§ Request: Copy the records below word for word, leaving out the pictures.

=-=-=

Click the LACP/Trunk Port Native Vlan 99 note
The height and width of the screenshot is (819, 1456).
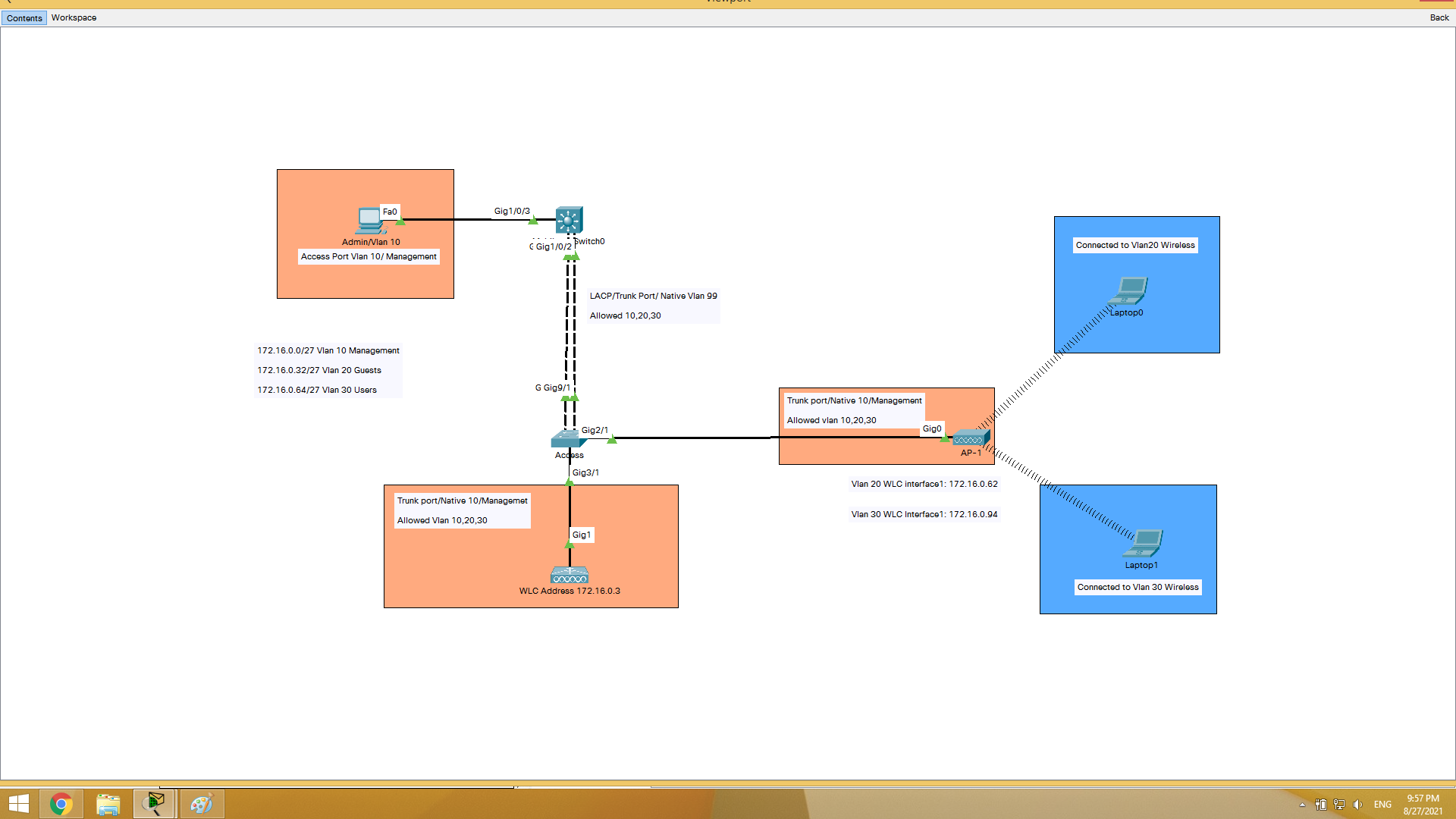(x=653, y=297)
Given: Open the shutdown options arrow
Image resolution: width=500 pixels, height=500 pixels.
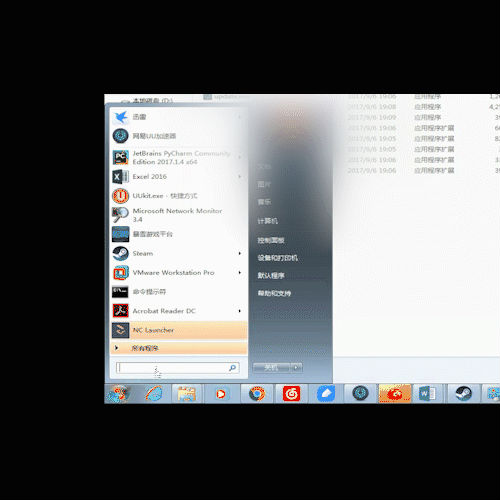Looking at the screenshot, I should tap(296, 368).
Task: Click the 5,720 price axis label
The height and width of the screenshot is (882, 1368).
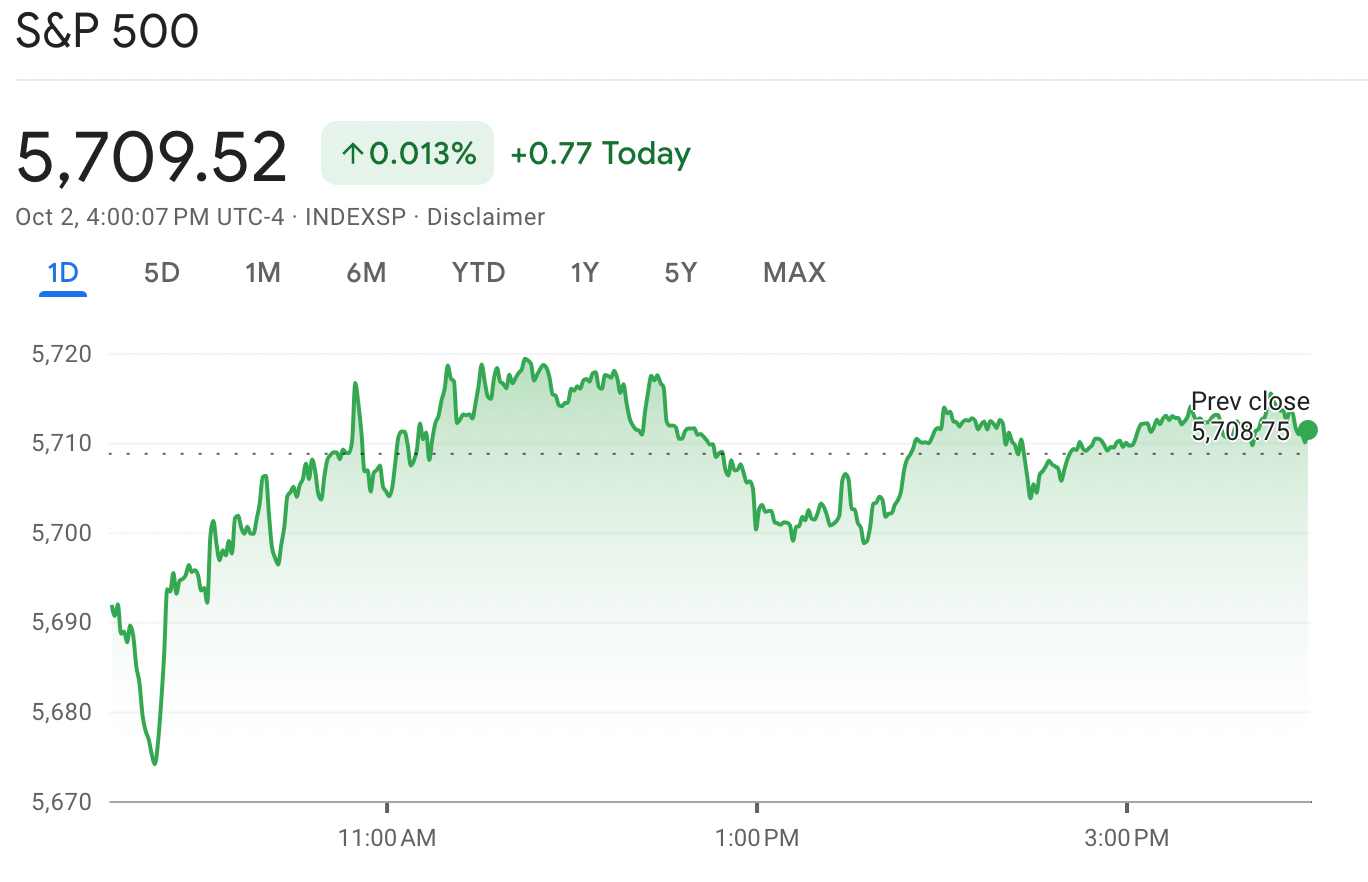Action: [58, 353]
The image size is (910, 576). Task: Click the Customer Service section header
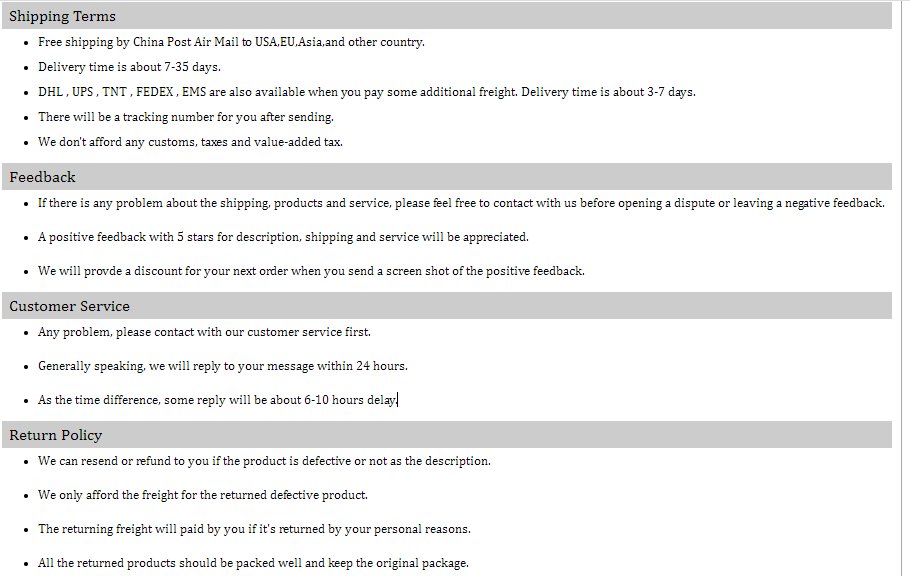click(447, 305)
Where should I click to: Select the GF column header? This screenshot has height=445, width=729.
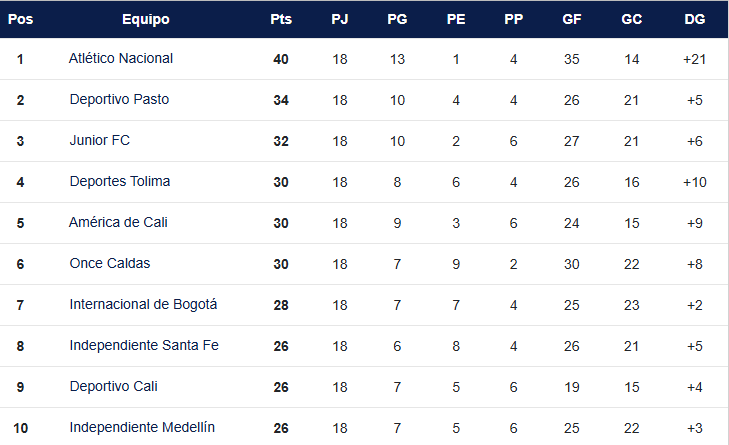(572, 19)
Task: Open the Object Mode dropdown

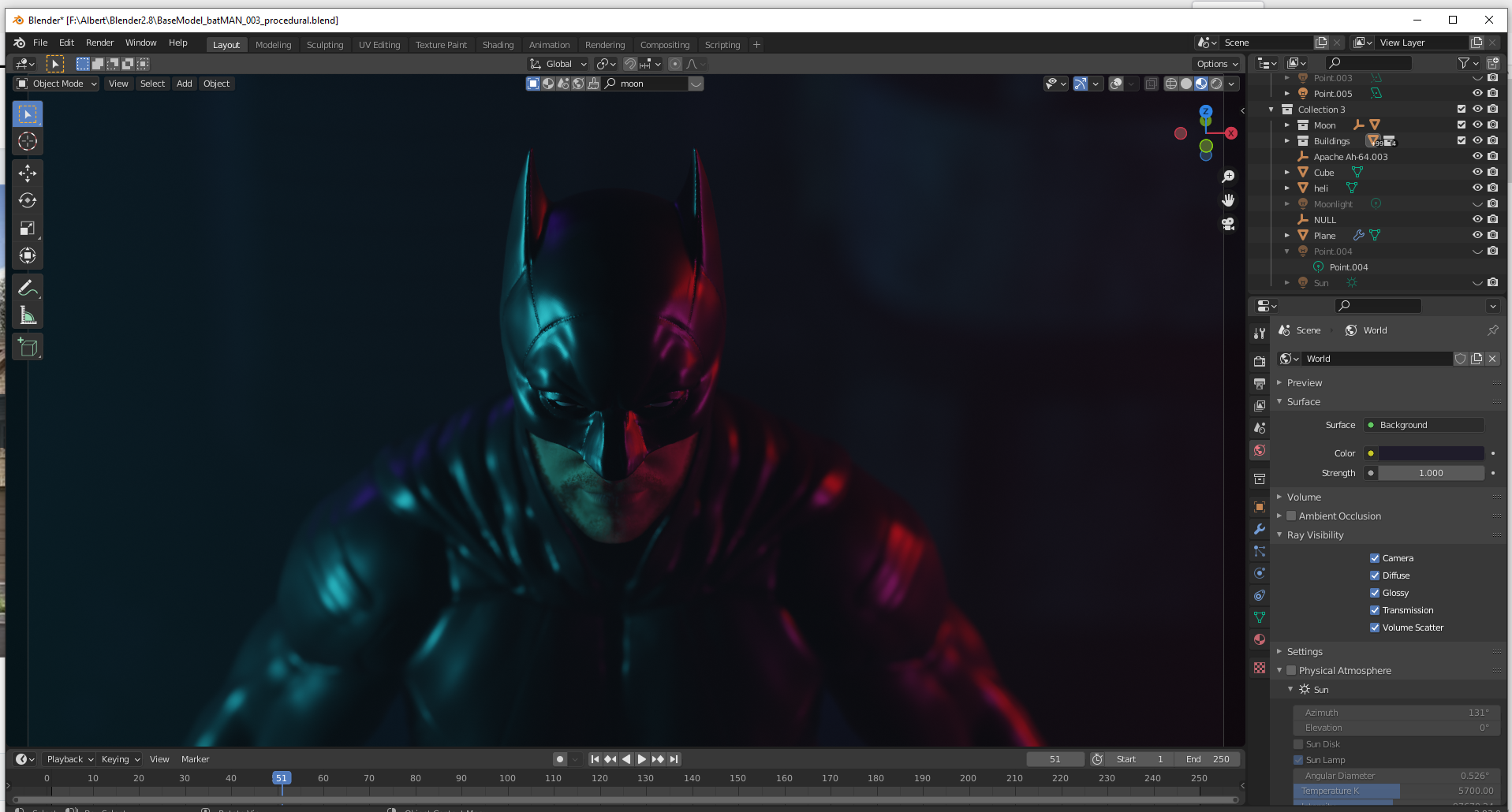Action: click(x=57, y=84)
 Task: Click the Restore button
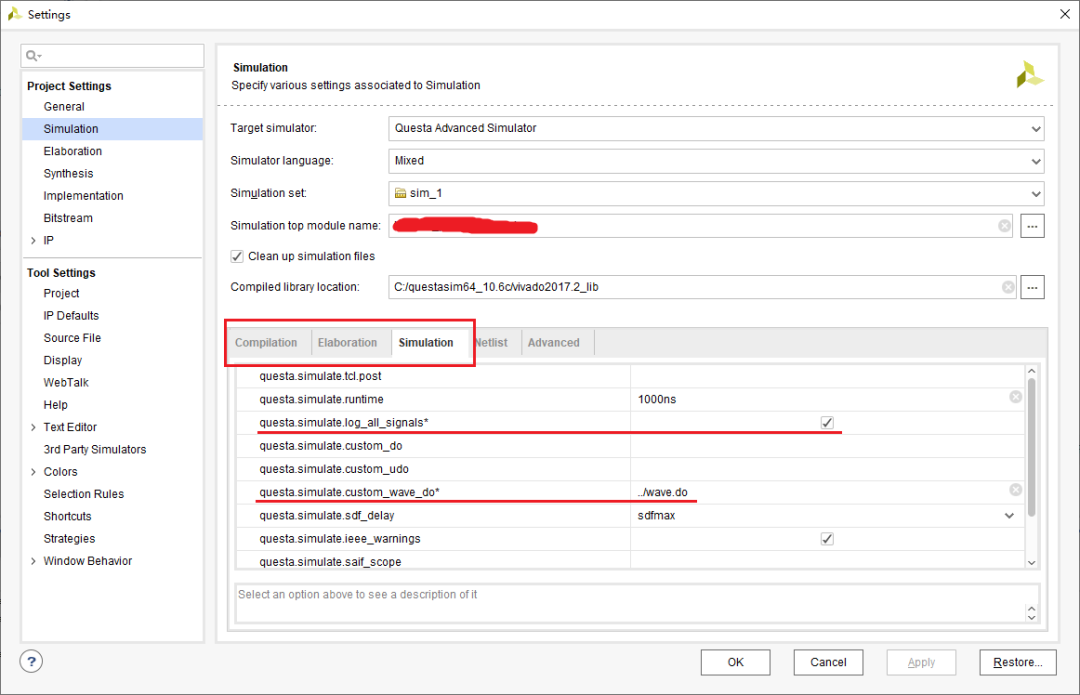tap(1017, 662)
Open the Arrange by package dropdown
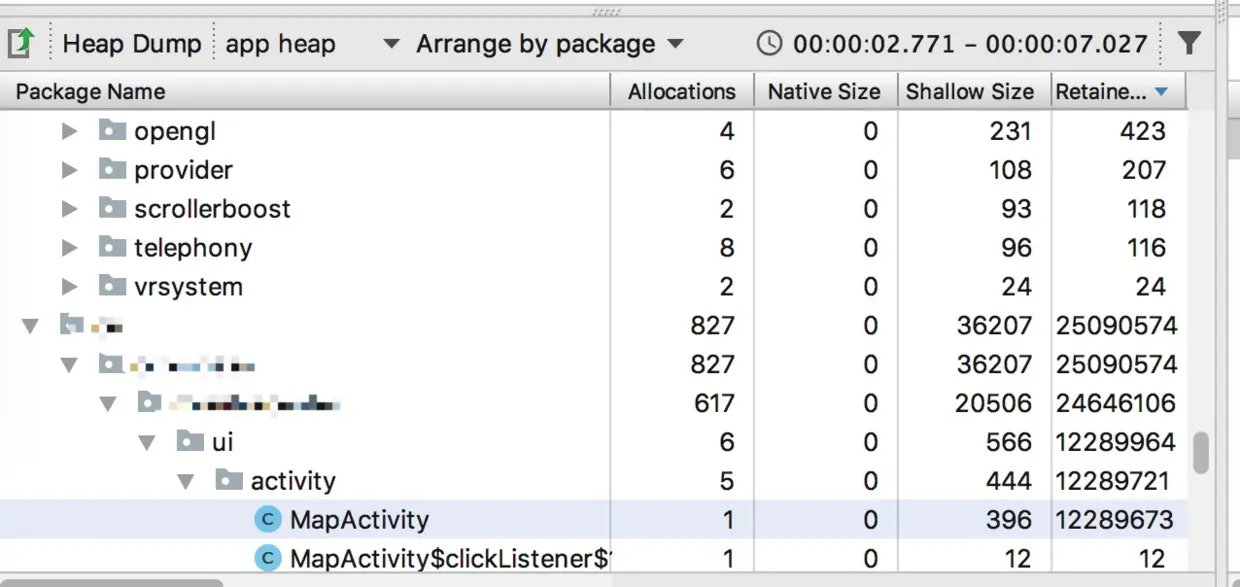The image size is (1240, 587). [550, 44]
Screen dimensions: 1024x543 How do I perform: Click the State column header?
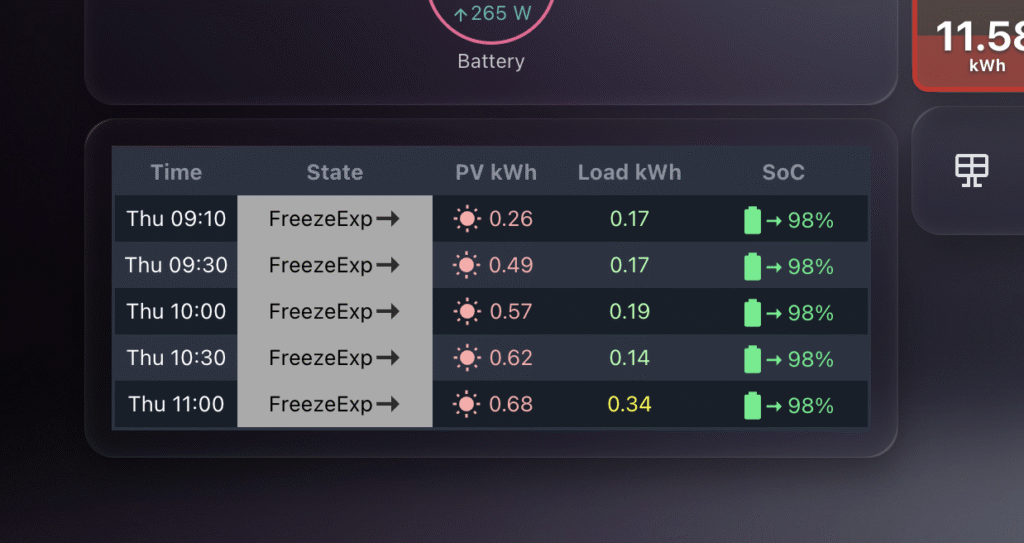[x=334, y=172]
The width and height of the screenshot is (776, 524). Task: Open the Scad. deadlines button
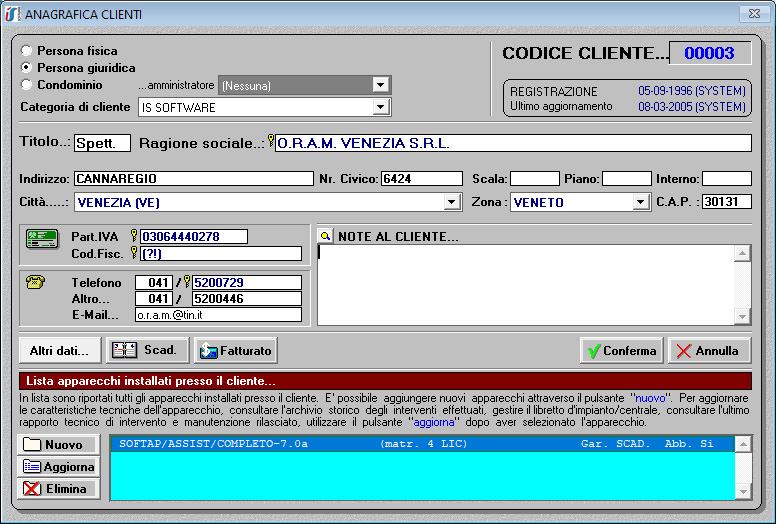pos(147,350)
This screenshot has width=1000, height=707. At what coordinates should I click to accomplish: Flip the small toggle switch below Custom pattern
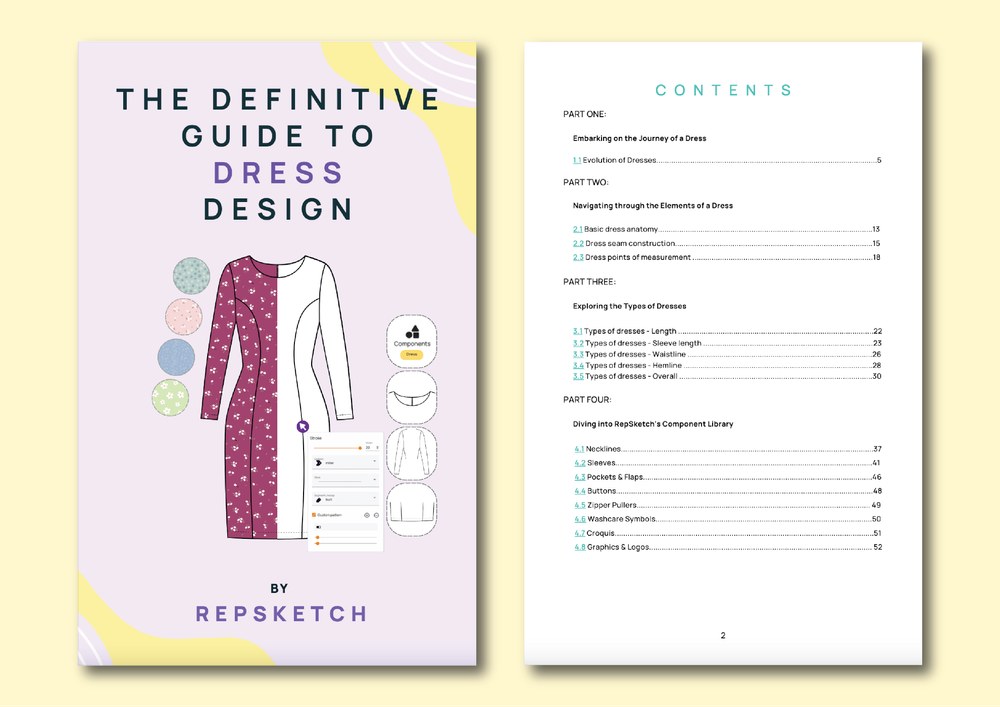coord(317,528)
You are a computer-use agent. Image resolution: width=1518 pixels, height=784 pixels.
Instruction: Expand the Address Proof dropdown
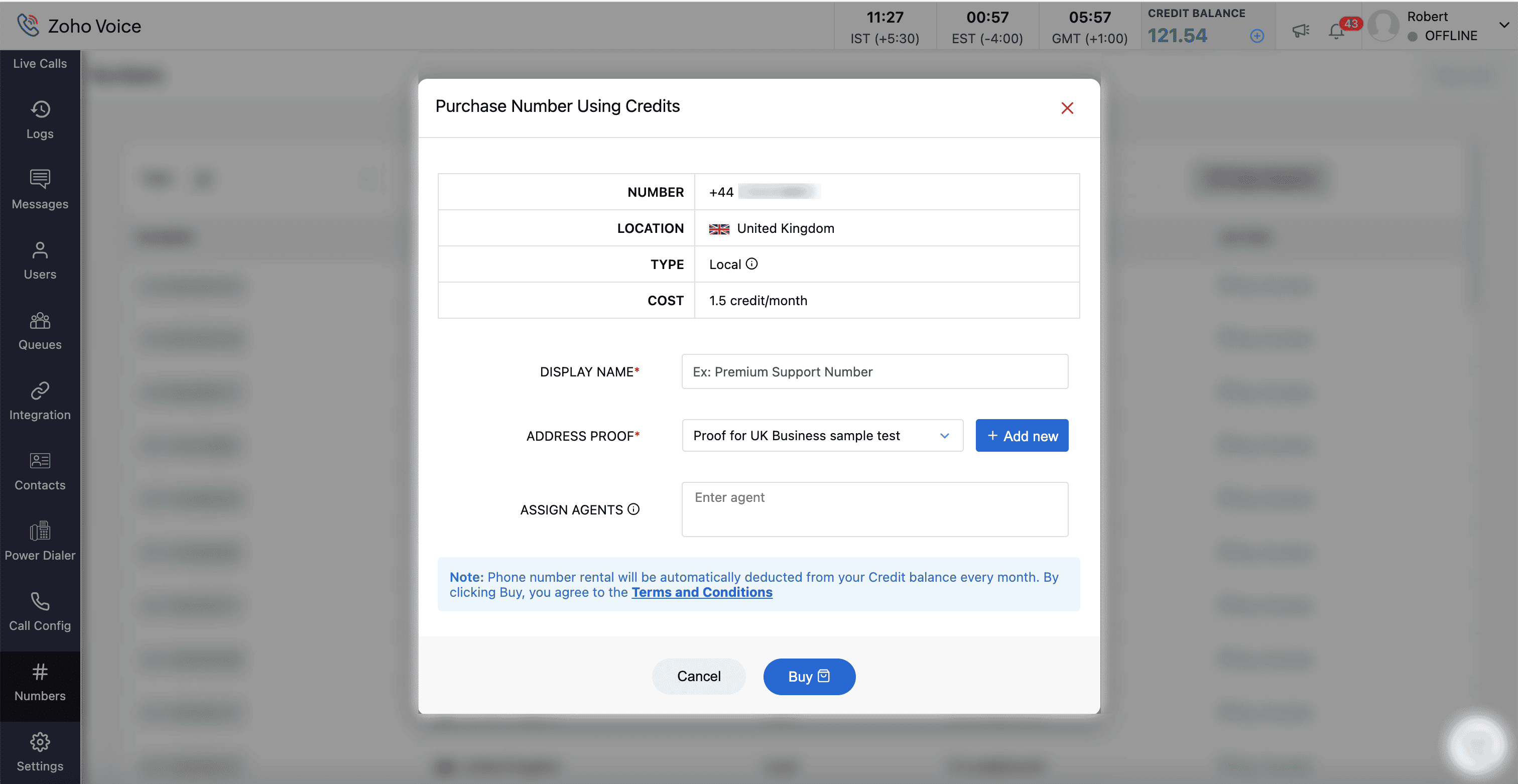click(822, 436)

=-=-=

§ The output:
Click the LACP/Trunk Port Native Vlan 99 note
The height and width of the screenshot is (819, 1456).
(x=653, y=297)
Given: Open the shutdown options arrow
Image resolution: width=500 pixels, height=500 pixels.
Looking at the screenshot, I should tap(296, 368).
Task: Click the 5,720 price axis label
The height and width of the screenshot is (882, 1368).
Action: [58, 353]
The image size is (910, 576). Task: Click the Customer Service section header
click(447, 305)
Where should I click to: Select the GF column header? This screenshot has height=445, width=729.
(572, 19)
Task: Open the Object Mode dropdown

Action: click(x=57, y=84)
 Task: Click the Restore button
tap(1017, 662)
Open the Arrange by package dropdown
The image size is (1240, 587). [550, 44]
Screen dimensions: 1024x543 How do I perform: Click the State column header?
[x=334, y=172]
The width and height of the screenshot is (776, 524). Task: Open the Scad. deadlines button
pos(147,350)
This screenshot has width=1000, height=707. At what coordinates should I click to accomplish: Flip the small toggle switch below Custom pattern
coord(317,528)
You are a computer-use agent. Image resolution: width=1518 pixels, height=784 pixels.
Instruction: Expand the Address Proof dropdown
click(822, 436)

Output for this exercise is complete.